IT Administrator

When an AI Practitioner or a Software Engineer requests a VM for experimentation or deployment, the IT Administrator creates a new VM from a VM template and serves it to the AI Practitioner. A VM template is a master copy image of a virtual machine that includes VM disks, virtual devices, and software settings. Templates save time and avoid errors when configuring settings for AI workflows. They also ensure that VMs are consistent and standardized when they are created and deployed across the Enterprise.

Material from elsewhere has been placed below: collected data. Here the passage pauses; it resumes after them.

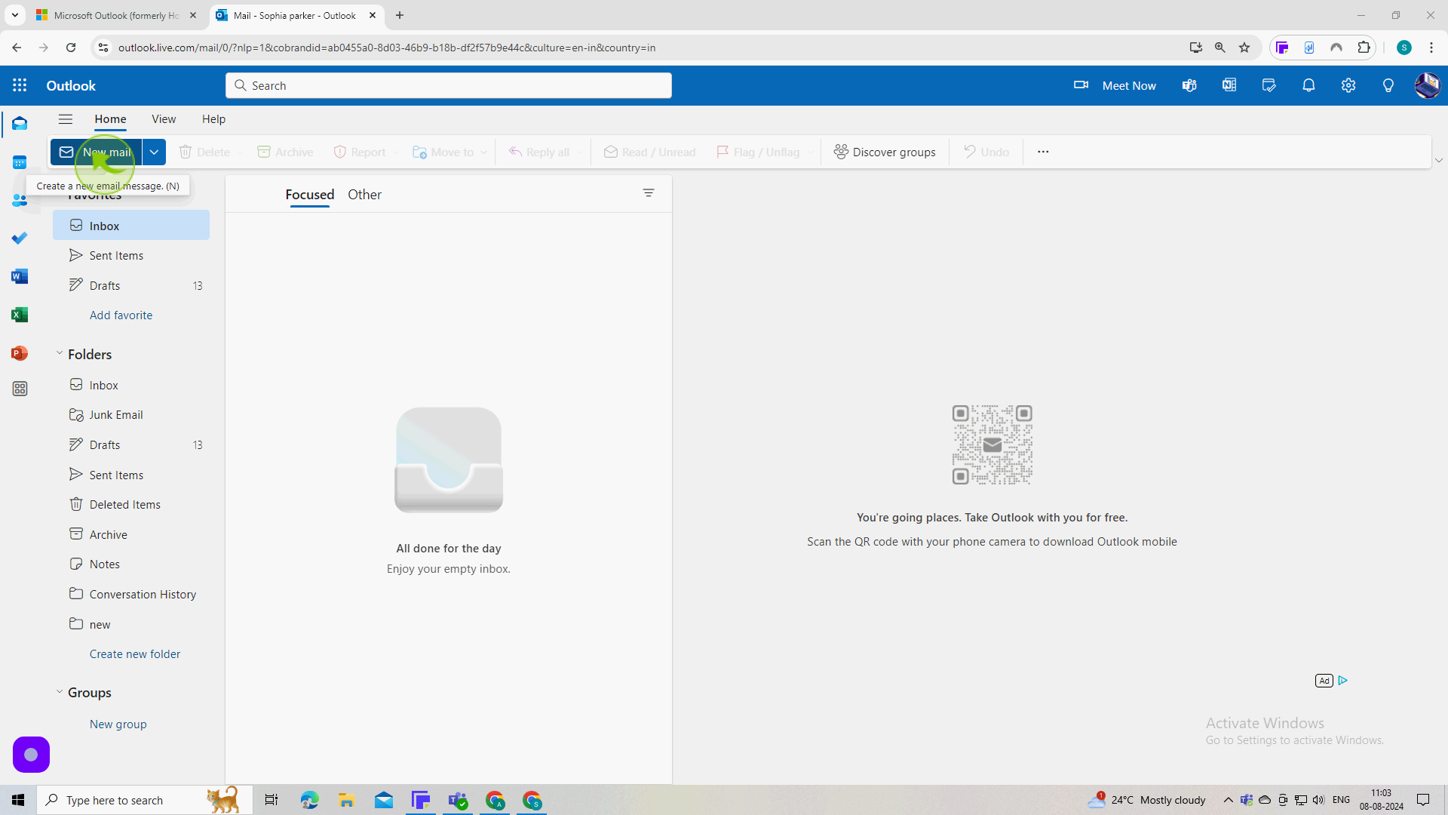The image size is (1448, 815).
Task: Click the Outlook settings gear icon
Action: [1351, 85]
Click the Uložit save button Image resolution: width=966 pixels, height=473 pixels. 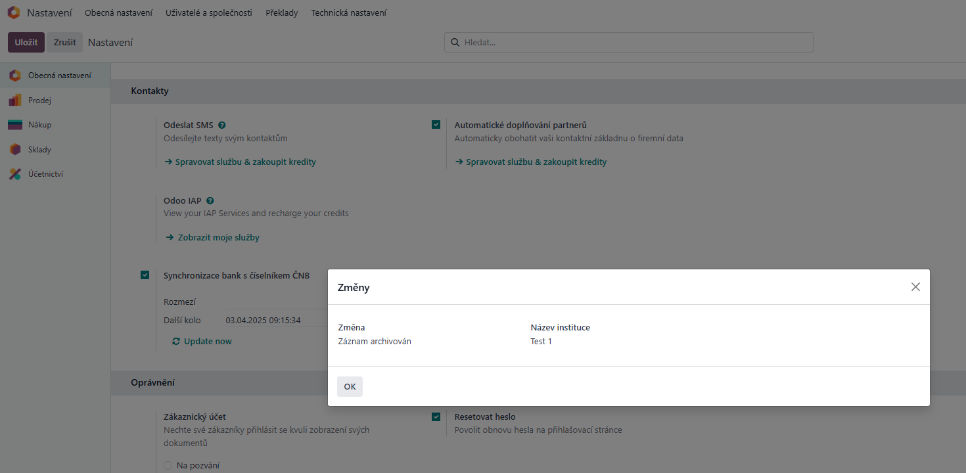(x=26, y=42)
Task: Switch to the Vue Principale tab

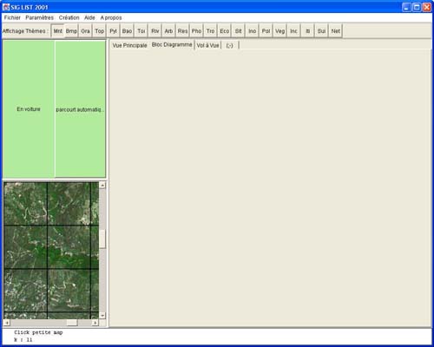Action: click(x=129, y=45)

This section covers creating VM templates from scratch with required NVIDIA AI Enterprise components to perform AI Training and deploy inferencing using Triton. The following graphic illustrates the workflow performed by the IT Administrator.

cb-ti-04.png

IT Administrators can follow this four-step process to serve AI-ready VMs. Within this guide, detailed steps are provided to understand workflow processes clearly.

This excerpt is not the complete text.